During his six decades in professional baseball, Veeck owned Major League Baseball’s Cleveland Indians, St. Louis Browns and Chicago White Sox. Veeck’s father, William, Sr, was the Chicago Cubs president from 1919 until 1933, and built two pennant winners in 1929 and 1933.  Bill, Jr liked to say: “I am the only human being ever raised in a ballpark.” At age 10, he worked as a ticket taker and popcorn vendor. When Veeck, 27, bought his first franchise, the AA Milwaukee Brewers, he launched what would be lifetime of gaudy baseball promotions. He gave away prizes almost every night and specialized in handing out animals: live lobsters, pigeons, chickens, guinea pigs, and his favorite, a swaybacked horse.
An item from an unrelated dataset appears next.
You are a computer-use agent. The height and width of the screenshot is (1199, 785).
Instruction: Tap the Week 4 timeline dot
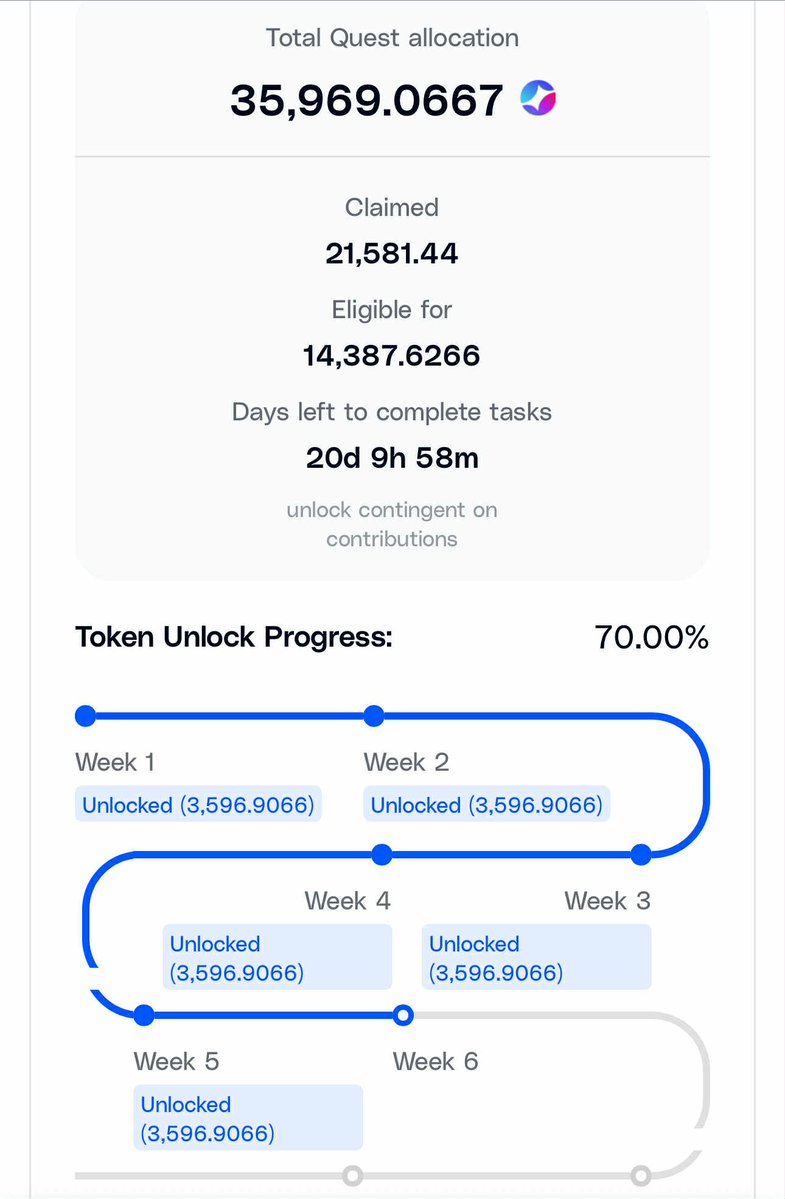pyautogui.click(x=381, y=855)
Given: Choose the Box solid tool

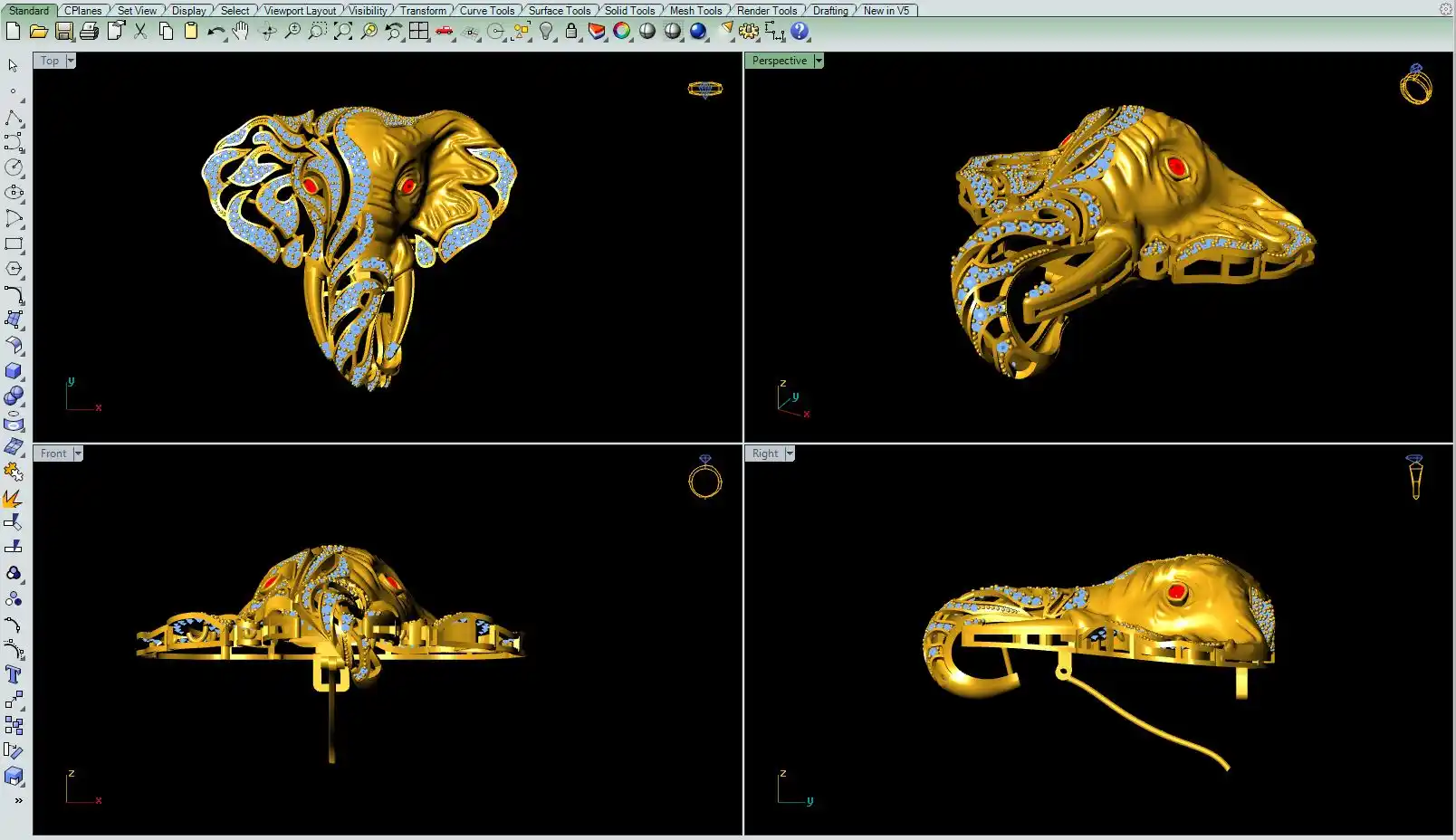Looking at the screenshot, I should click(14, 371).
Most of Veeck’s promotions were not announced in advance; he wanted arriving fans to wonder what the evening’s door prize would be. Veeck scheduled morning games for overnight war plant workers and served cornflakes breakfast to all the tired, hungry fans. Veeck believed trips to the ballpark should be fun, the fans, kings and queens. During World War II when nylons were hard to come by, Veeck distributed pairs to Ladies’ Day attendees. If Veeck couldn’t get nylons, he substituted orchids.

In 1951, after Veeck acquired the St. Louis Browns, he orchestrated his most memorable escapade. Browns’ manager Zack Taylor sent three-foot-seven-inch Eddie Gaedel to lead off against the Detroit Tigers. Gaedel crouched to create a non-existent strike zone as the Tigers’ pitcher dropped to his knees and delivered four straight balls. Five days later, Veeck displayed his ingenuity again with Grandstand Manager Night. Ushers handed out placards printed with “Yes” and “No” to cranks sitting behind the home dugout, and at crucial points they were asked to call the plays: Steal? Bunt? Hit-and-run? Manager Taylor watched from a rocking chair, puffing his pipe as the Browns beat the Athletics, 5-3. But Veeck shrewdly built winning teams and helped integrate MLB. His 1948 Cleveland Indians, led by former Negro Leagues’ stars Satchel Paige and Larry Doby—the American League’s first black players—won the World Series. Paige and Doby were eventually enshrined in the Cooperstown Hall of Fame.

Since Veeck had defended America during World War II, Independence Day had special importance to him. After the 1943 Brewers’ season, Veeck enlisted in the U.S. Marines Corp and was stationed in the Pacific on Bougainville Island, Papua New Guinea. Approximately 216,000 Japanese, Australian, and U.S. servicemen died during the 1942-1945 New Guinea campaign. During an intense battle, anti-aircraft gun recoil smashed Veeck’s right leg. Veeck spent the rest of the war in hospitals. A few years after Veeck returned from war, infection set in on his wounded leg and doctors amputated below the knee. When Veeck’s artificial leg arrived, he threw a party to celebrate. But the infection slowly spread up Veeck’s stump, and he required 36 more operations in all. Veeck received the Bob Feller Act of Valor Award bestowed on 37 Hall of Fame members for their military service.

Veeck, once he took over the Chicago White Sox, added names to players uniforms and introduced the exploding score board, innovations that endure today. On Opening Day 1976, Veeck revisited the Independence Day meme. Veeck presented a Bicentennial-themed “Spirit of ’76” parade, casting himself as the peg-legged fifer bringing up the rear. But by 1981, he realized that the White Sox couldn’t compete in the free agent, high salary era. Veeck sold the team, his last venture as an owner. Then, he dabbled in announcing and wrote three autobiographical books. A heavy smoker, Veeck underwent two lung cancer operations in 1984. The surgeries were unsuccessful and, two years later, Veeck passed away. In 1991, the Hall of Fame inducted Veeck, a fitting tribute to baseball’s most creative mind.